▶ READING PASSAGE:
((
I have a column of data in pandas dataframe in Bxxxx-xx-xx-xx.y format. Only the first part (Bxxxx) is all I require. How do I split the data? In addition, I also have data in BSxxxx-xx-xx-xx format in the same column which I would like to remove using regex='^BS' command (For some reason, it's not working). Any help in this regard will be appreciated.BTW, I am using df.filter command.
4 Answers
Consider below example:
df = pd.DataFrame({
'col':['B123-34-gd-op','BS01010-9090-00s00','B000003-3frdef4-gdi-ortp','B1263423-304-gdcd-op','Bfoo3-poo-plld-opo', 'BSfewf-sfdsd-cvc']
})
print(df)
Output:
col
0 B123-34-gd-op
1 BS01010-9090-00s00
2 B000003-3frdef4-gdi-ortp
3 B1263423-304-gdcd-op
4 Bfoo3-poo-plld-opo
5 BSfewf-sfdsd-cvc
Now Let's do two tasks:
- Extract Bxxxx part from Bxxx-xx-xx-xxx .
- Remove BSxxx formated strings.
Consider below code which uses startswith():
df[~df.col.str.startswith('BS')].col.str.split('-').str[0]
Output:
0 B123
2 B000003
3 B1263423
4 Bfoo3
Name: col, dtype: object
Breakdown:
df[~df.col.str.startswith('BS')] gives us all the string which do not start with BS. Next, We are spliting those string with - and taking the first part with .col.str.split('-').str[0] .
))
▶ EXERCISE DATA:
((
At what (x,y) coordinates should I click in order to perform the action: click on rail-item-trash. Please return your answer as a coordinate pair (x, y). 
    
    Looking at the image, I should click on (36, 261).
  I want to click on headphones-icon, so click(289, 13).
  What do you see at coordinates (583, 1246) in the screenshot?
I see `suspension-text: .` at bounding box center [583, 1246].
))
▶ EXERCISE DETAILS: Copy out the pandas forum thread word for word, between "- Remove BSxxx" and "with .col.str.split('-').str[0] .", inclusive. The records are not used in what comes next.

▶ ANSWER FOR THE TASK:
- Remove BSxxx formated strings.
Consider below code which uses startswith():
df[~df.col.str.startswith('BS')].col.str.split('-').str[0]
Output:
0 B123
2 B000003
3 B1263423
4 Bfoo3
Name: col, dtype: object
Breakdown:
df[~df.col.str.startswith('BS')] gives us all the string which do not start with BS. Next, We are spliting those string with - and taking the first part with .col.str.split('-').str[0] .